(SOURCE MATERIAL Opens)

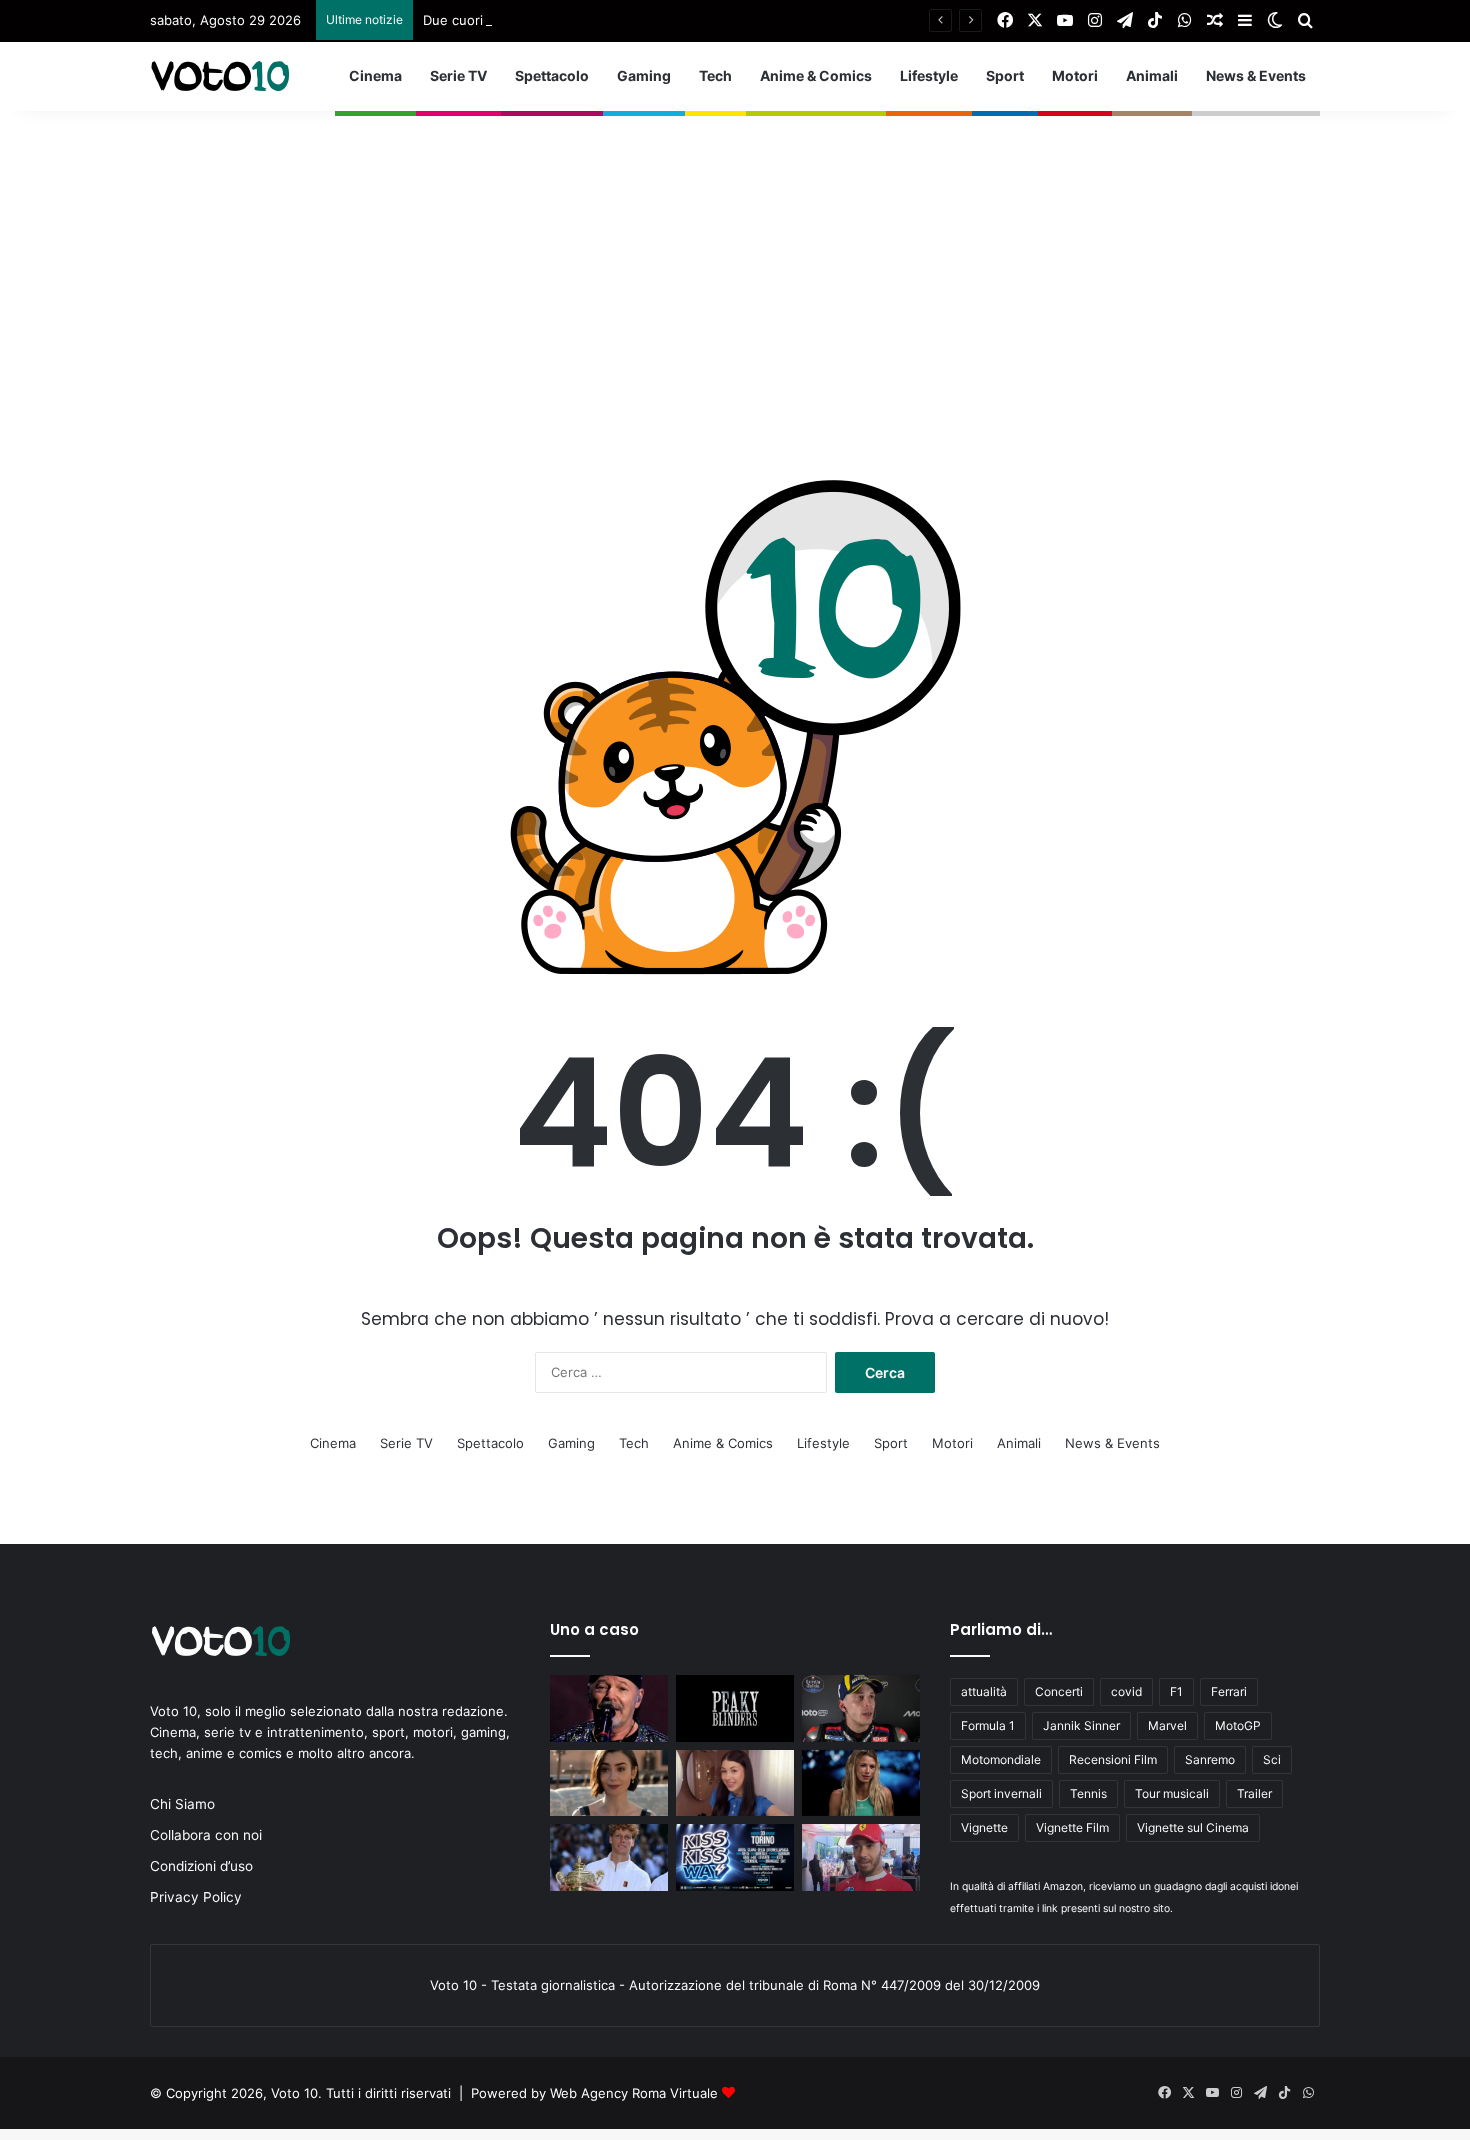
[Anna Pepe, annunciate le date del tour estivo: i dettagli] (735, 1783)
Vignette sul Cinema (1193, 1827)
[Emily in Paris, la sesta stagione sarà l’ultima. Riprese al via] (609, 1783)
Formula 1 (988, 1725)
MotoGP (1238, 1725)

(SOURCE MATERIAL Closes)

## WHAT IS REQUIRED:
Only one thing belongs in the reply: the exact lines of the listing above, from the one with "[Emily in Paris, la" through its last line.

## THE ANSWER:
[Emily in Paris, la sesta stagione sarà l’ultima. Riprese al via] (609, 1783)
Formula 1 (988, 1725)
MotoGP (1238, 1725)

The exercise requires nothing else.